### What this task involves
Output the lines of the records as a JSON list of strings, one string per line with blank lines omitted, starting at the line that contains "Viewport: 1024px width, 576px" and ending at the last line of the records. Leave the pictures out.

### Recorded data
——————————
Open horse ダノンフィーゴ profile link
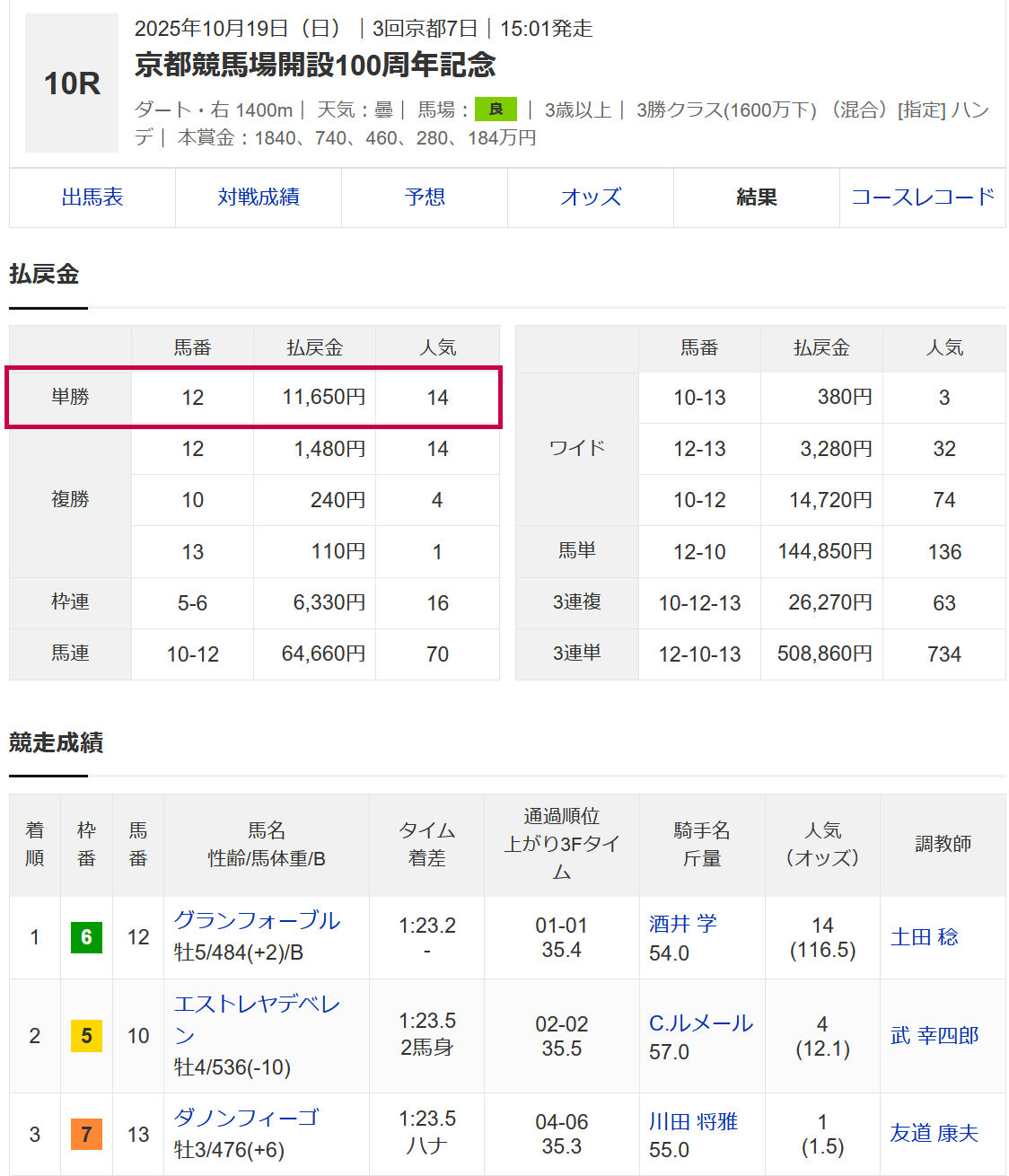 [246, 1118]
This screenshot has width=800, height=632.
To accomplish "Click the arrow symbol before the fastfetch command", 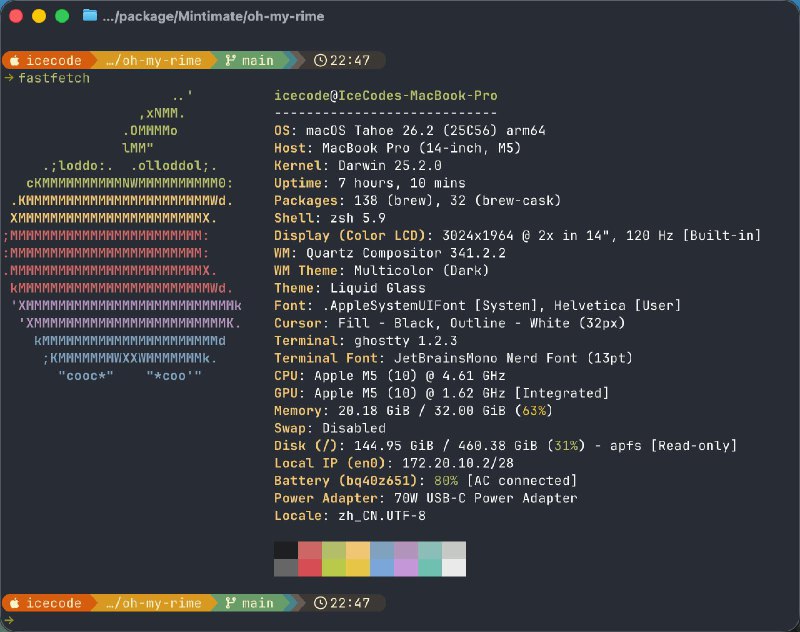I will (8, 78).
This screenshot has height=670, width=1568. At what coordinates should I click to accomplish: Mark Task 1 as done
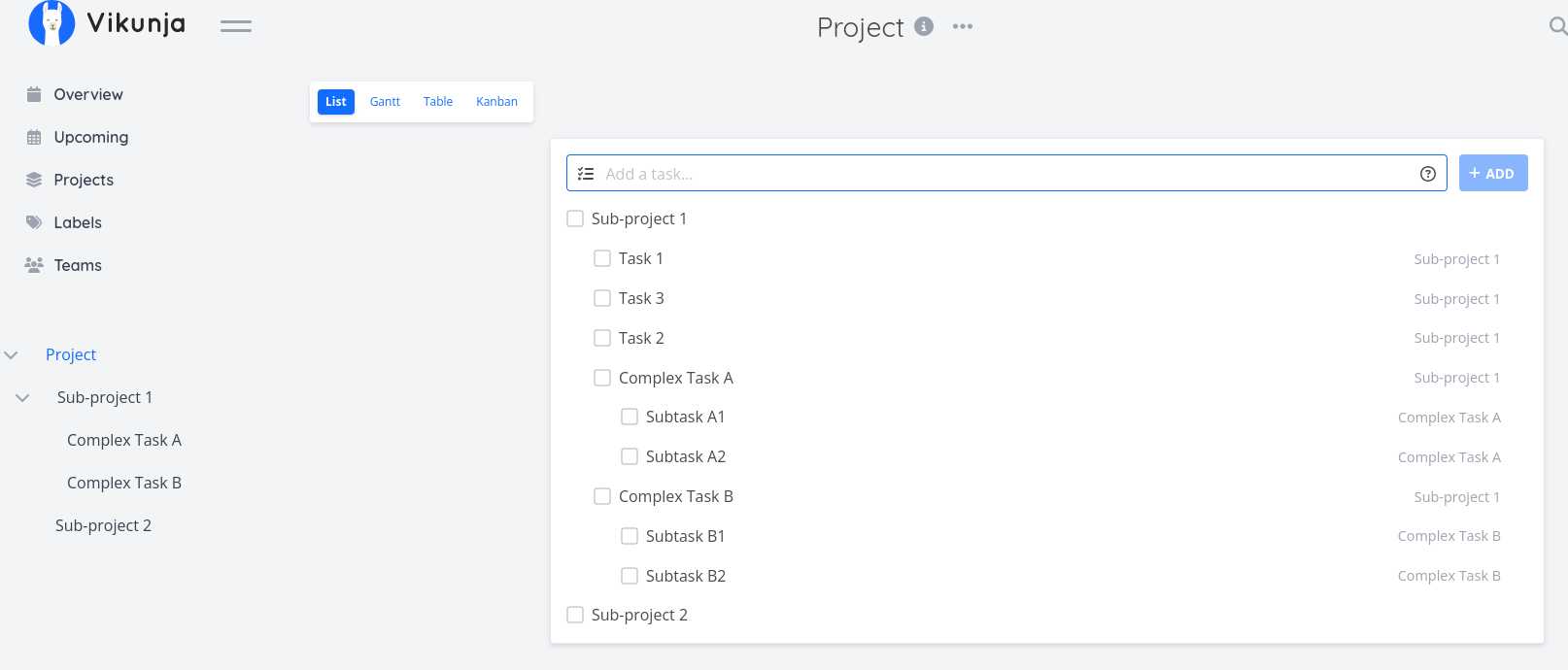[602, 258]
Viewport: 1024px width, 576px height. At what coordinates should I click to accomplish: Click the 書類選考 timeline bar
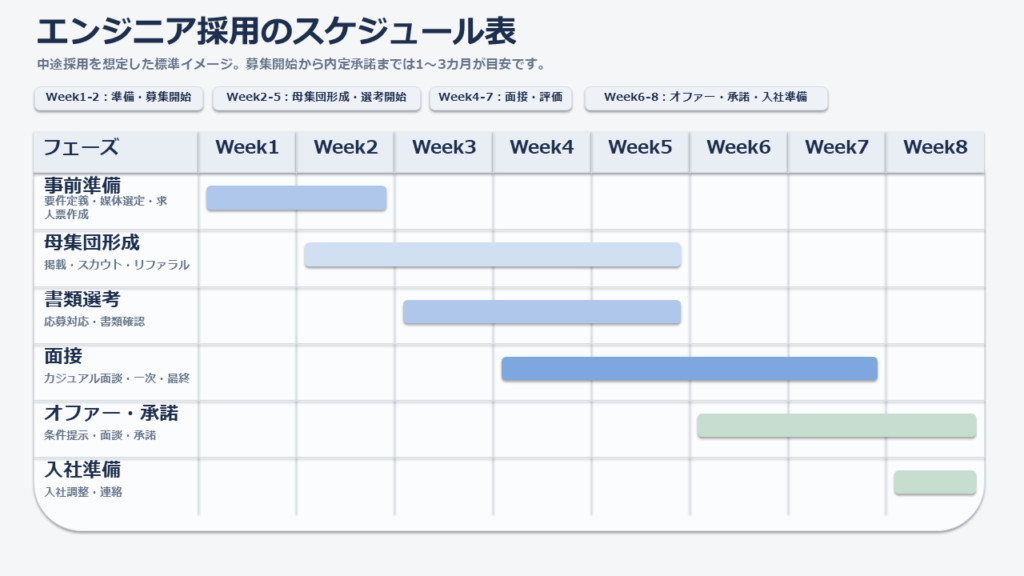click(541, 312)
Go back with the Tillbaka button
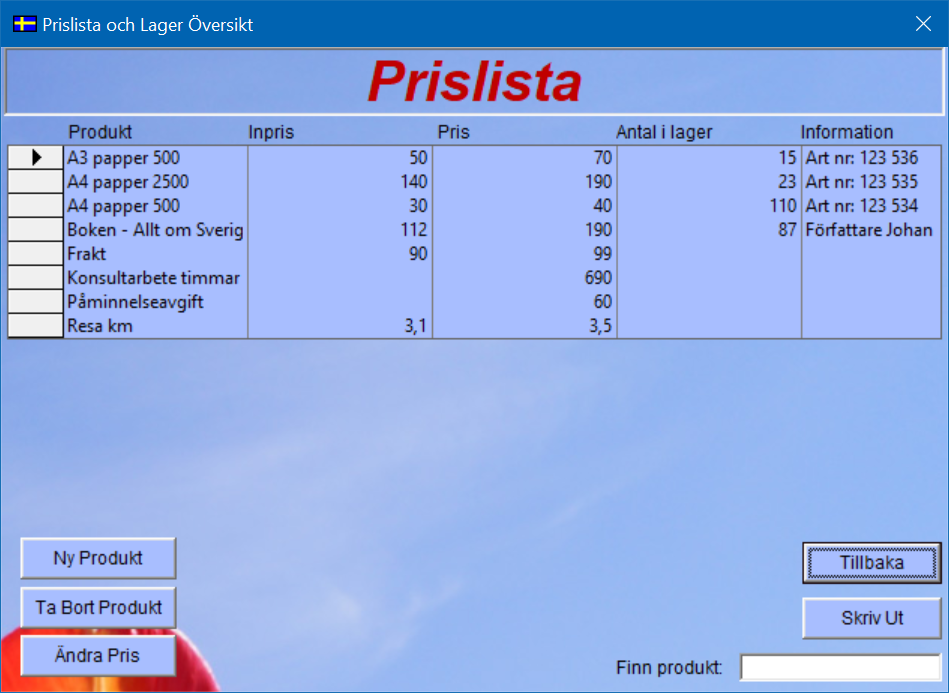Screen dimensions: 949x693 (871, 563)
——————————
### Full answer
[
  "Viewport: 1024px width, 576px height. At what coordinates should I click to accomplish: Click the 書類選考 timeline bar",
  "click(541, 312)",
  "Go back with the Tillbaka button",
  "Screen dimensions: 949x693 (871, 563)"
]